**Exercise aim**
From the data below, pull out each line that contains the word "screenshot" and copy those lines unchanged.

[START OF Dataset extract]

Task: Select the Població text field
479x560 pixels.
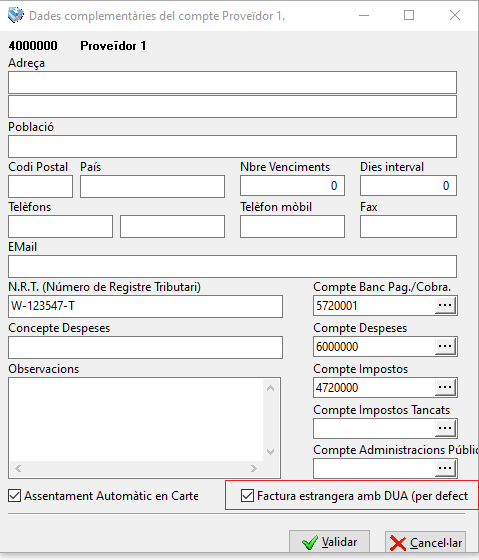Action: tap(233, 146)

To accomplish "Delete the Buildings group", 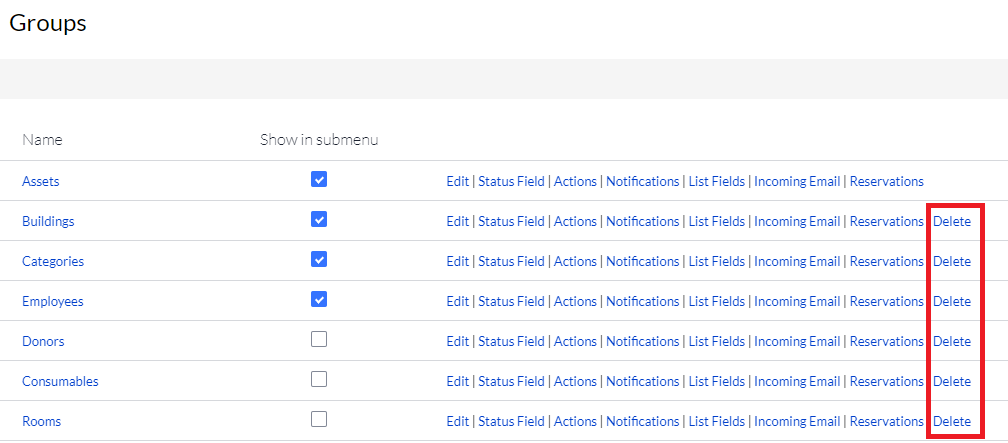I will click(x=951, y=221).
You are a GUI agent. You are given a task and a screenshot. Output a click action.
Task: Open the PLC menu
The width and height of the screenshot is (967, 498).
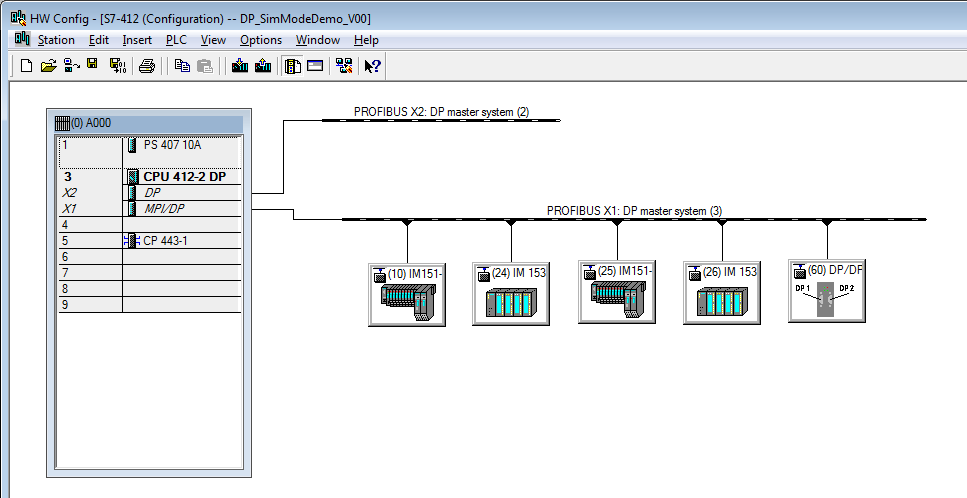point(176,40)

[END OF Dataset extract]

**Response**
You are a GUI agent. You are given a task and a screenshot. Output a click action.
The width and height of the screenshot is (967, 498).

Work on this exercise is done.